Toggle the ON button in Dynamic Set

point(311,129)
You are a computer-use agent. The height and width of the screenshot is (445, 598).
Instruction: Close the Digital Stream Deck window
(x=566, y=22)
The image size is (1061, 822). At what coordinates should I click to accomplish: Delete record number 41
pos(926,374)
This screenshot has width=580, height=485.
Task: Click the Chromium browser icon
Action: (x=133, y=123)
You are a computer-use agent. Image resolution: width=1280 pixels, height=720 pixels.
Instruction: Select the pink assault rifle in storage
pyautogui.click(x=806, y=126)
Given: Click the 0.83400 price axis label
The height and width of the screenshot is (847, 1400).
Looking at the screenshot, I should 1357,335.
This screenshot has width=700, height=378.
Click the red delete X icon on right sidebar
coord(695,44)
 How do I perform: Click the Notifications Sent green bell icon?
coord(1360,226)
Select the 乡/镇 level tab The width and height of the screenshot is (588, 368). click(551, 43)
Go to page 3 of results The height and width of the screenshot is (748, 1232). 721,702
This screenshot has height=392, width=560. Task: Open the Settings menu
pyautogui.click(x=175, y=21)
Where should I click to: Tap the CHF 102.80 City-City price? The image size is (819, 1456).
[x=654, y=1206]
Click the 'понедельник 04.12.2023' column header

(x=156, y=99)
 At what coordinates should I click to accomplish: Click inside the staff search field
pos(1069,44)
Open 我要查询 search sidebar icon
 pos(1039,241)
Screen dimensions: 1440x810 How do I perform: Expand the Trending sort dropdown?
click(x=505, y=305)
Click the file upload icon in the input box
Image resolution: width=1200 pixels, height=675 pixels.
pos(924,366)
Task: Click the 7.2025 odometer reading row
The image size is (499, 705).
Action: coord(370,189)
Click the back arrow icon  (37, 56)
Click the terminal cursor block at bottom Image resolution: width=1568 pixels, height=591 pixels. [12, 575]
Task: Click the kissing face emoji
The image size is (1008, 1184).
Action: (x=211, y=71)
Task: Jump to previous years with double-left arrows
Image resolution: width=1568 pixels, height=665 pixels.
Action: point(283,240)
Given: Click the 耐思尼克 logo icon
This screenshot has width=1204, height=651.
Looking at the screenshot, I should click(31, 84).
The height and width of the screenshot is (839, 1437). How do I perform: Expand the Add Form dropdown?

-=-=-=-=-

§ **EXERCISE PROMPT**: Each of the records should be written out precisely as given.

§ **YOUR RESPONSE**:
Toggle the ON button in Dynamic Set

point(311,129)
You are a computer-use agent. The height and width of the screenshot is (445, 598).
Instruction: Close the Digital Stream Deck window
(x=566, y=22)
The image size is (1061, 822). At what coordinates should I click to accomplish: Delete record number 41
pos(926,374)
This screenshot has width=580, height=485.
Task: Click the Chromium browser icon
Action: (x=133, y=123)
You are a computer-use agent. Image resolution: width=1280 pixels, height=720 pixels.
Instruction: Select the pink assault rifle in storage
pyautogui.click(x=806, y=126)
Given: Click the 0.83400 price axis label
The height and width of the screenshot is (847, 1400).
Looking at the screenshot, I should 1357,335.
This screenshot has width=700, height=378.
Click the red delete X icon on right sidebar
coord(695,44)
 How do I perform: Click the Notifications Sent green bell icon?
coord(1360,226)
Select the 乡/镇 level tab The width and height of the screenshot is (588, 368). click(551, 43)
Go to page 3 of results The height and width of the screenshot is (748, 1232). 721,702
This screenshot has height=392, width=560. Task: Open the Settings menu
pyautogui.click(x=175, y=21)
Where should I click to: Tap the CHF 102.80 City-City price? The image size is (819, 1456).
[x=654, y=1206]
Click the 'понедельник 04.12.2023' column header

(x=156, y=99)
 At what coordinates should I click to accomplish: Click inside the staff search field
pos(1069,44)
Open 我要查询 search sidebar icon
 pos(1039,241)
Screen dimensions: 1440x810 How do I perform: Expand the Trending sort dropdown?
click(x=505, y=305)
Click the file upload icon in the input box
Image resolution: width=1200 pixels, height=675 pixels.
pos(924,366)
Task: Click the 7.2025 odometer reading row
The image size is (499, 705).
Action: coord(370,189)
Click the back arrow icon  (37, 56)
Click the terminal cursor block at bottom Image resolution: width=1568 pixels, height=591 pixels. [12, 575]
Task: Click the kissing face emoji
The image size is (1008, 1184).
Action: (x=211, y=71)
Task: Jump to previous years with double-left arrows
Image resolution: width=1568 pixels, height=665 pixels.
Action: point(283,240)
Given: Click the 耐思尼克 logo icon
This screenshot has width=1204, height=651.
Looking at the screenshot, I should click(31, 84).
The height and width of the screenshot is (839, 1437). How do I perform: Expand the Add Form dropdown?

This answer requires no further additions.